Le Reve attended the Irish Parliament held at Kilkenny in 1367, which passed the celebrated Statutes of Kilkenny, an attempt to enforce a rigid legal and cultural separation between the Old Irish and the Anglo-Irish. Le Reve gave his full support to the Statutes. He was also present at the Parliament of 1371, where he quarrelled with both the Lord Treasurer of Ireland, Stephen de Valle (or Wall), Bishop of Limerick, and the Lord Lieutenant of Ireland, Sir William de Windsor. Relations with Windsor remained bad throughout the latter's tenure in office; it has been suggested that Windsor took his revenge in the Parliament of 1375, where Le Reve was assigned the notoriously unpopular task of collecting taxes.

He remained a member of the Privy Council of Ireland and, despite his advancing age, he attended its meetings occasionally.

===Quarrel with Archbishop of Cashel===
Perhaps our best insight into le Reve's character comes from the glimpse we get of him in the written account of the visitation of Philip de Torrington, Archbishop of Cashel, in 1374. Le Reve emerges from this account as a formidable and quarrelsome individual, as indeed was Torrington. We have only Torrington's side of the story, which may not be entirely objective; but that le Reve could be quarrelsome is clear from his clashes with Windsor and Bishop de Valle.
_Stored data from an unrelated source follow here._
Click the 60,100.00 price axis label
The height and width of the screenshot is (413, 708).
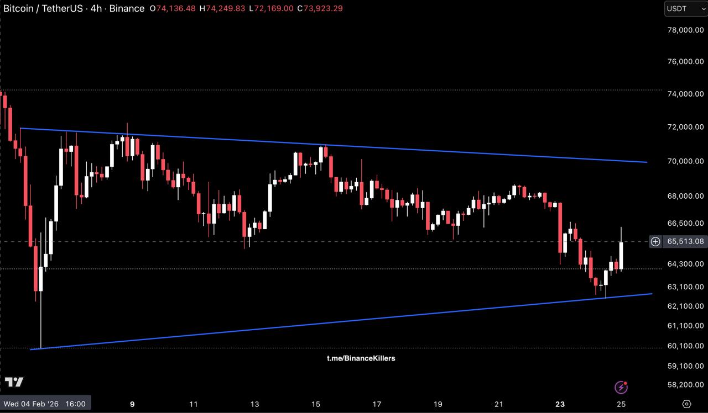tap(685, 346)
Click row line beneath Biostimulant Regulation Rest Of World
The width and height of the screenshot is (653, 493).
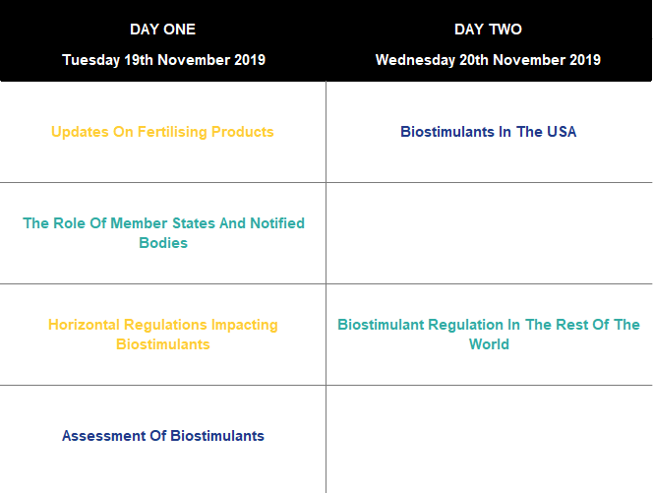point(489,385)
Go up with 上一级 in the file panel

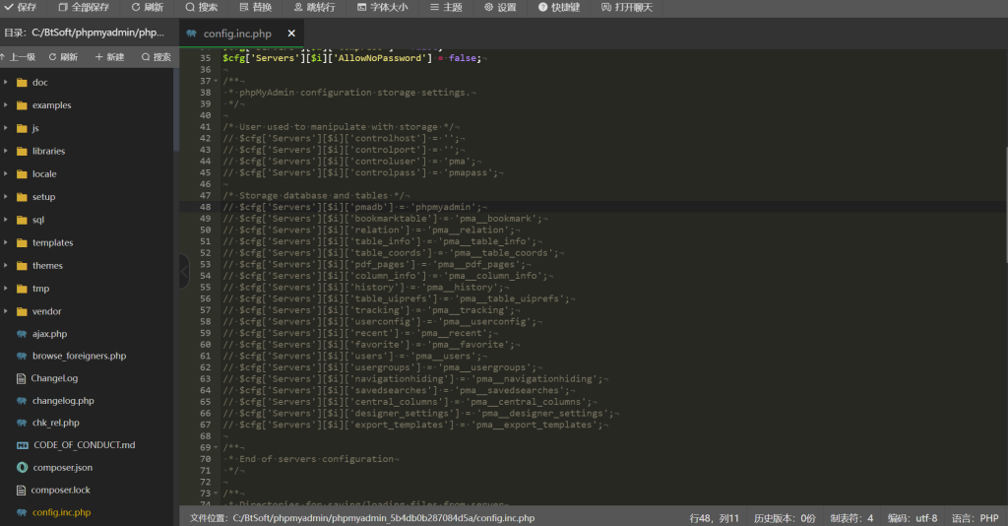(x=18, y=57)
According to Torrington, le Reve resisted the visitation by armed force, and, although already an old man by medieval standards, he physically assaulted the Archbishop. He then looked on with approval as the Archdeacon of Cashel, who has accompanied Torrington, was attacked and seriously wounded by armed men in le Reve's retinue.

Surprisingly little seems to have come of the episode. Torrington excommunicated le Reve, but this drastic step had no obvious effect on le Reve's career. In 1377, while in England, Torrington attempted to persuade the Government there to take action against the bishop, but again nothing seems to have come of it, and when Torrington died in 1380 le Reve was still in possession of his see.

==Death==
Despite his age he was still active in his See in 1391, when he obtained the appointment of a new parish priest of Kilmeadan.
He died at an advanced age in September 1394.